Top Notes: Lemon, mandarin, bergamot, petitgrain, lavender, green complex, artemisia
Mid Notes: Jasmine, juniper, estragon, rose, orris, carnation
Base Notes: Oakmoss, fir, cedar, patchouli, vetiver, musk, leather
10th January 2014
I wont add a review as its 25+ years since i wore it , it is my alltime favourite scent and my only signature sent i ever had , the reason for writing is just to say ive recently tried Penhaligons "Juniper Sling" and i cant say they smell the same as its been so long , but the opening notes brought back memorys and reminded me so much of "Sport" , so if theres any sport lovers still out there , maybe give that a try :)
9th March 2013
I wore this again for the first time in years. I generally dislike any scent with the word "sport" in it's title... This is probably the only scent that proves an exception to the rule. It starts off very bland, but quickly develops to a grassy green scent with a woody undertone. Very nice scent that while maybe not groundbreaking is still very wearable and distinctive at the same time. At last a sport scent that is actually worth wearing. I guess I may be using this more often. 3 to 3.5 stars out of 5.
20th November 2011
Sport de Paco Rabanne is by no means some trifle to be discarded into the deepest recesses of ones ottoman, but it is flawed on a number of crucial levels.

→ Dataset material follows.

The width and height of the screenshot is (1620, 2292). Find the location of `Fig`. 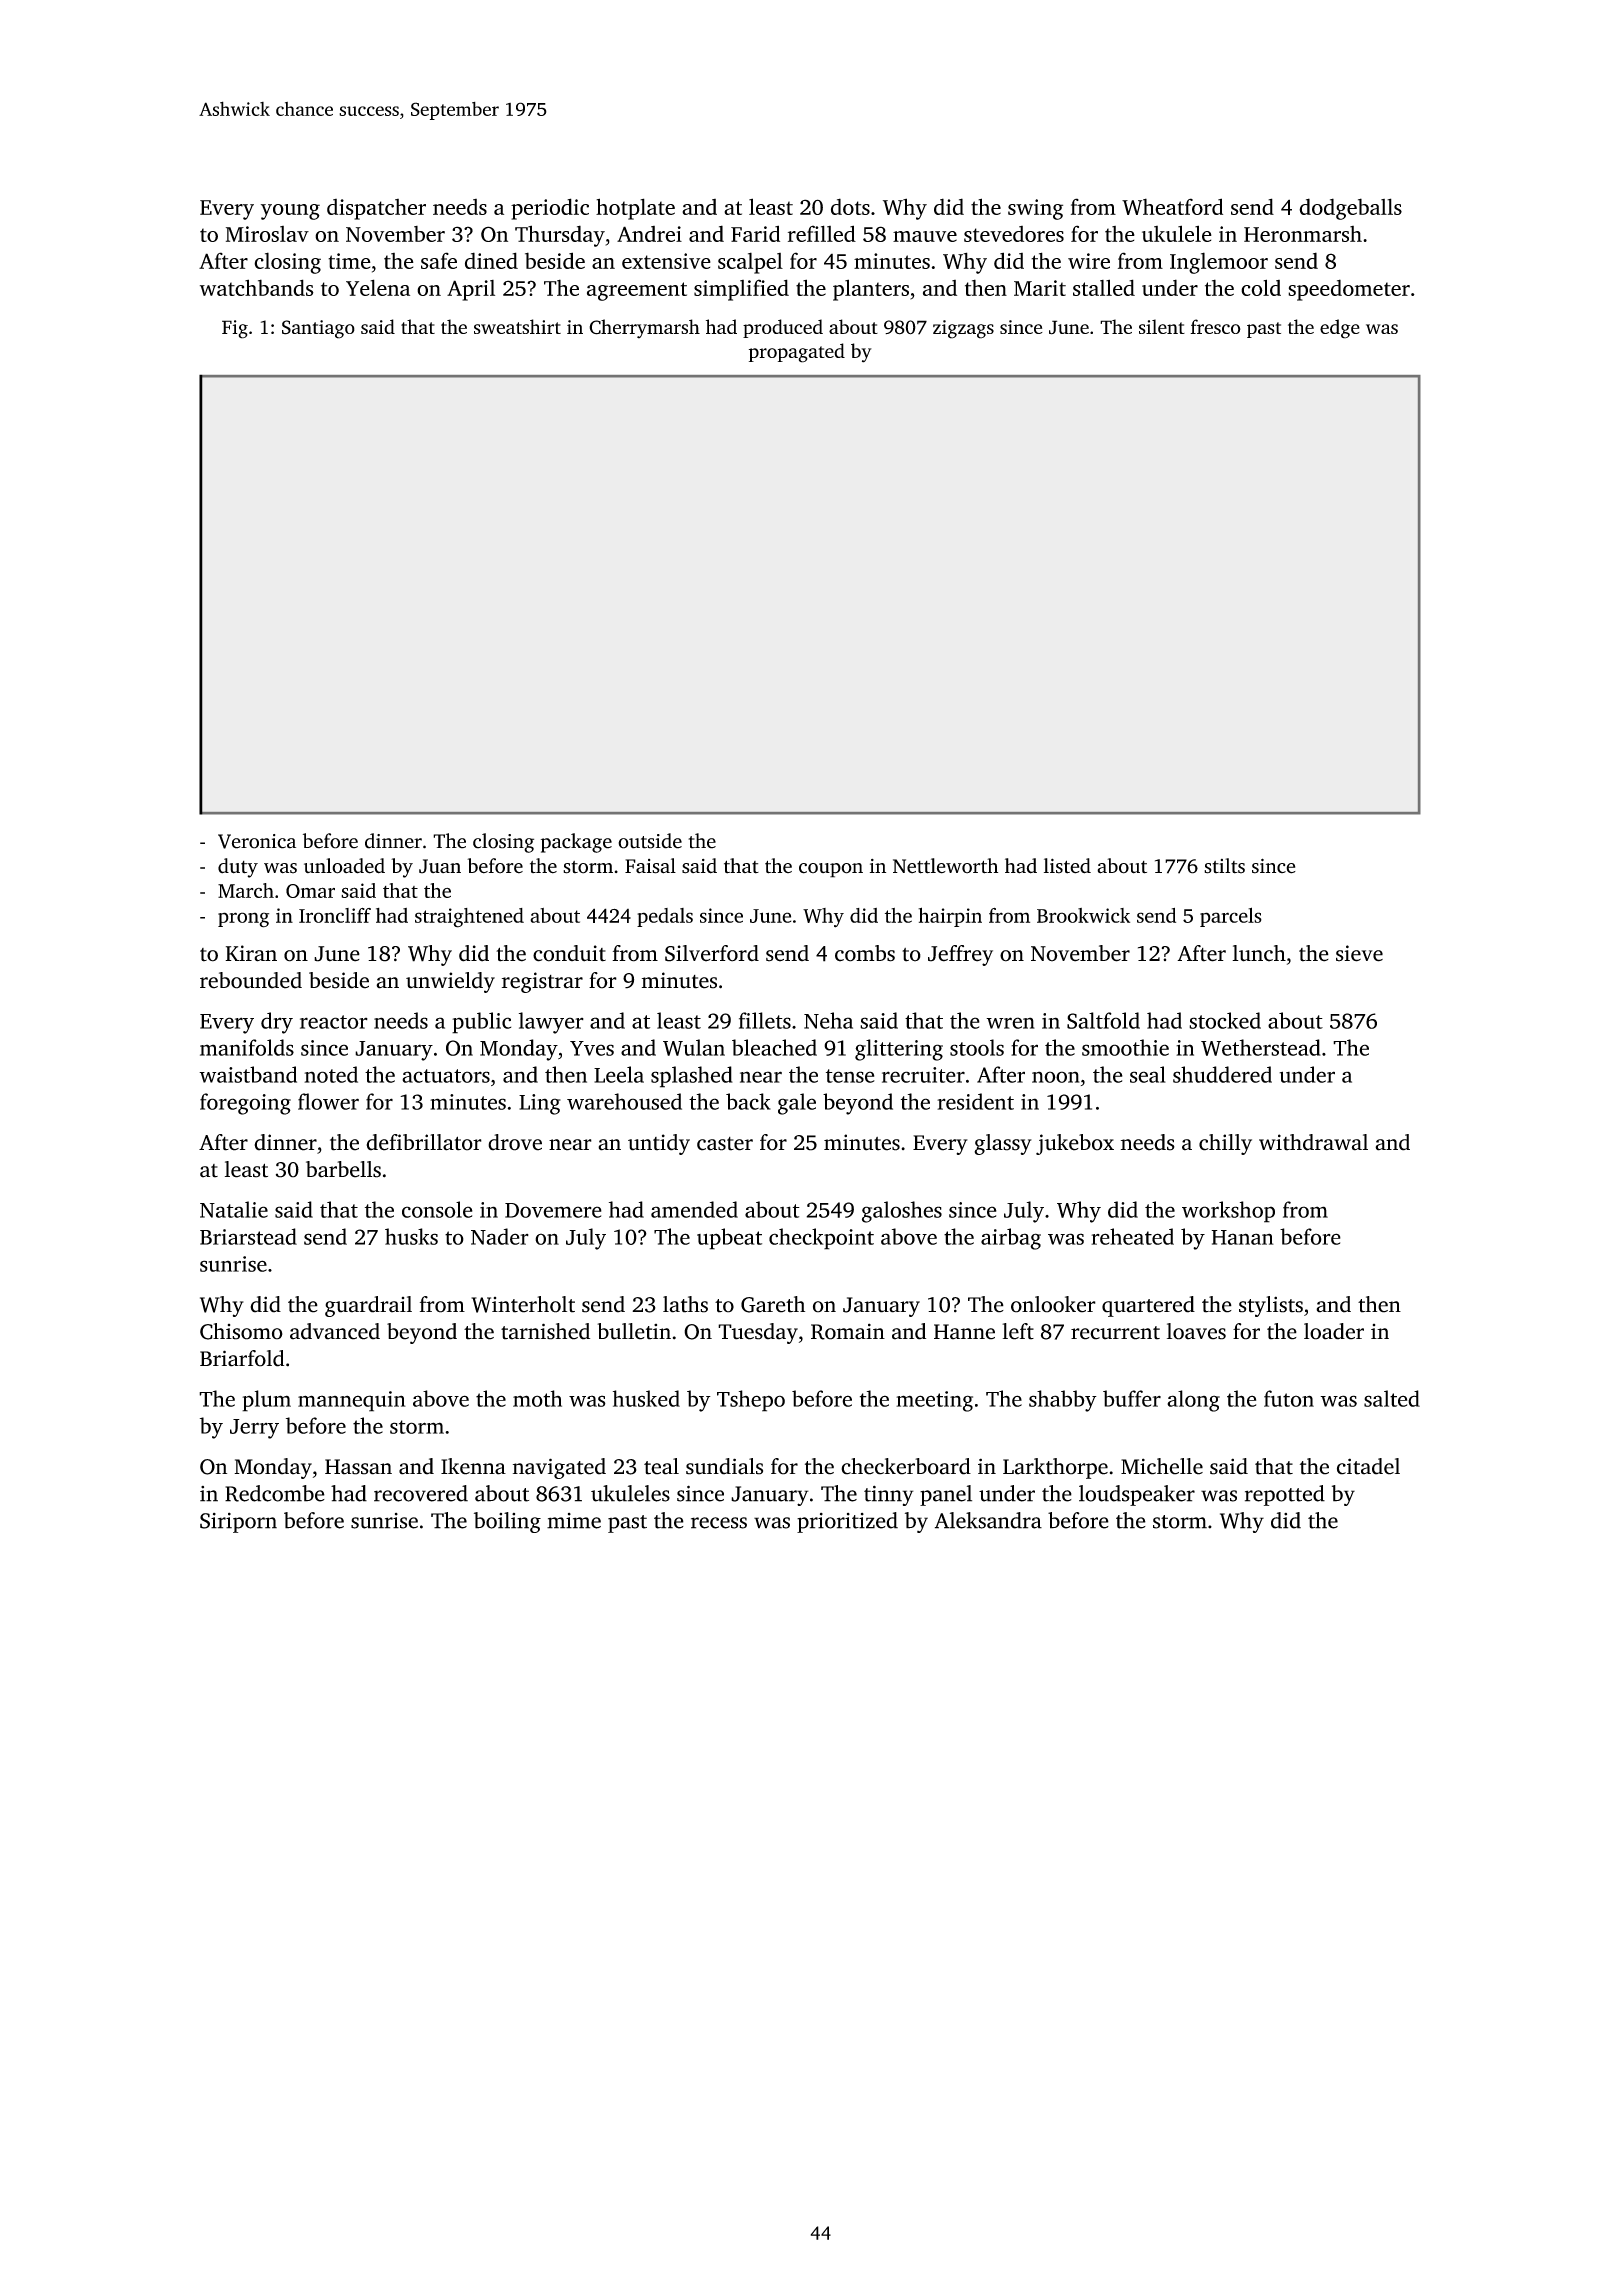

The opening is undoubtedly an excellent creation, it's a zingy, refreshing citrus experience, complete with a comforting herbal accompaniment. Had the remaining phases of Sport been anywhere near as accomplished, I would have been in the presence of greatness - a true masterpiece.

Although my skin is as arid and unforgiving as the Mojave desert, I do expect a fragrance to put up a little bit of a fight. Sadly SdPR has exhaled for the last time within about three hours, and by that time it has ceased to exhibit anything like the intriguing presence that the opening has suggested.It sits close to the skin, its lively attributes are all but decapitated, and the resulting blend is distantly herbal, lightly powdered, and dare I say it, a little monotonous.

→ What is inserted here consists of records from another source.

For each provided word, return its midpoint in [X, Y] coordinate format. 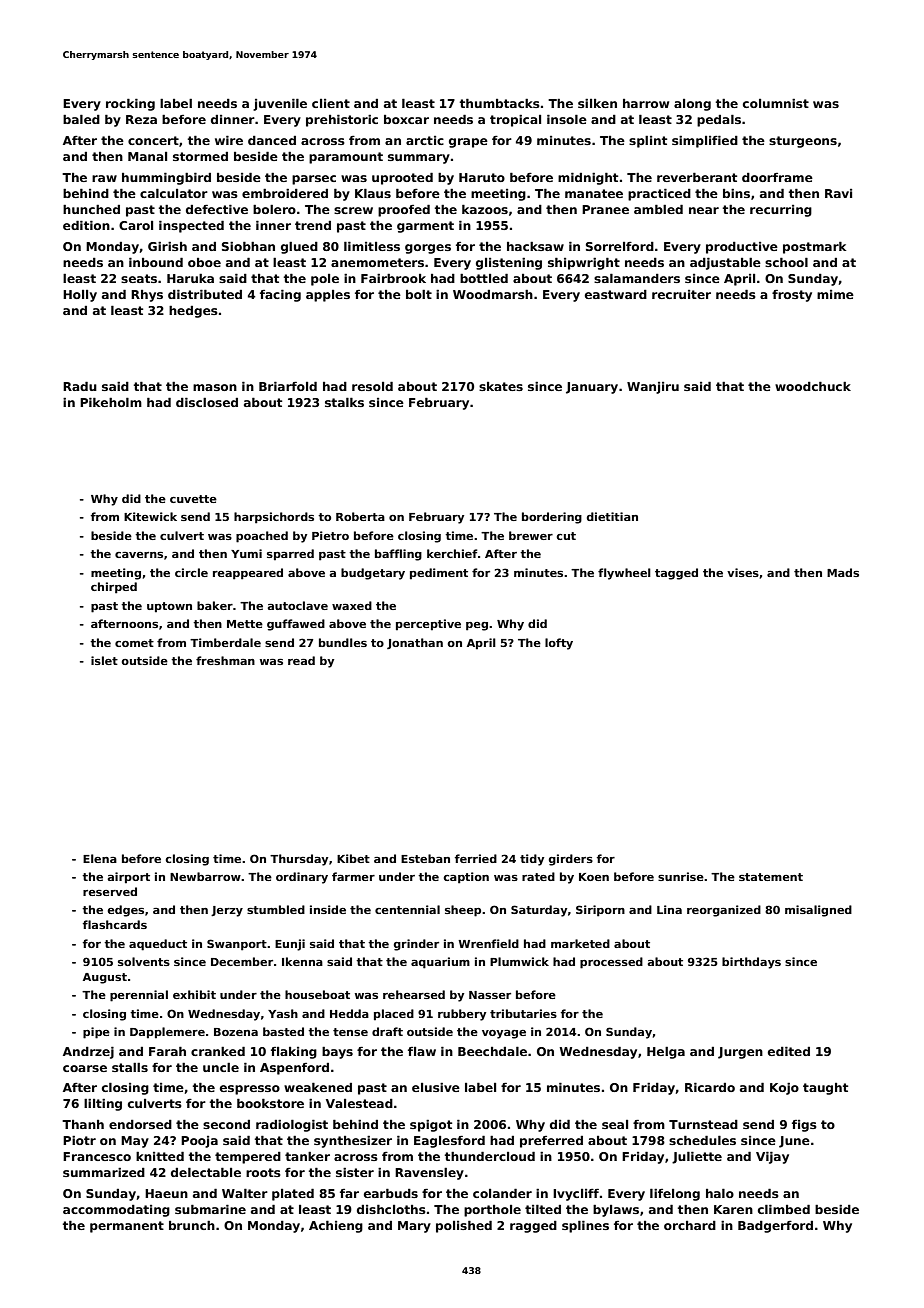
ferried [476, 858]
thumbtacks [500, 103]
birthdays [751, 963]
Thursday [299, 860]
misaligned [818, 911]
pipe [96, 1033]
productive [742, 248]
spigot [431, 1126]
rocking [130, 105]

This has long since been discontinued, and I certainly am not sufficiently aroused to undertake an exhaustive search or pay the increasingly premium prices being demanded.
16th November 2011
Now THIS, ladies and gentlemen, is what a "sport" fragrance is all about. Fresh, grassy, invigorating, zingy, all kinds of other things and totally pleasant. I dunno why Paco Rabanne got rid of this, but it's damn good. In fact, Sport de Paco Rabanne is now my favorite "sport" fragrance. It takes out everything I hated about the original and makes it pleasant and youthful; at the same time unique and refreshing. I get mainly some subtle fruity notes, zingy citrus, and smooth patchouli and vetiver. Sport de Paco Rabanne also lasts a while on me - up to 7 hours! That's an excellent lifespan for a "sport" fragrance, and for a fragrance like this to be released at the apex of the powerhouse era, I'm really not surprised!

Highly recommended.
24th April 2011
I must admit, when I saw the "Sport" name I was completely prepared not to like this one. In the opening half hour, I rather smugly confirmed that this one is for college students and not for an older guy like me. But started to evolve from the initial rush of citrus and became a creamy, woody, sandalwoody fragrance. I must say, it was a pleasant, surprising evolution. Excellent. Both sillage and longevity are also excellent. Sorry for unfairly prejudging you, Sport de Paco Rabanne.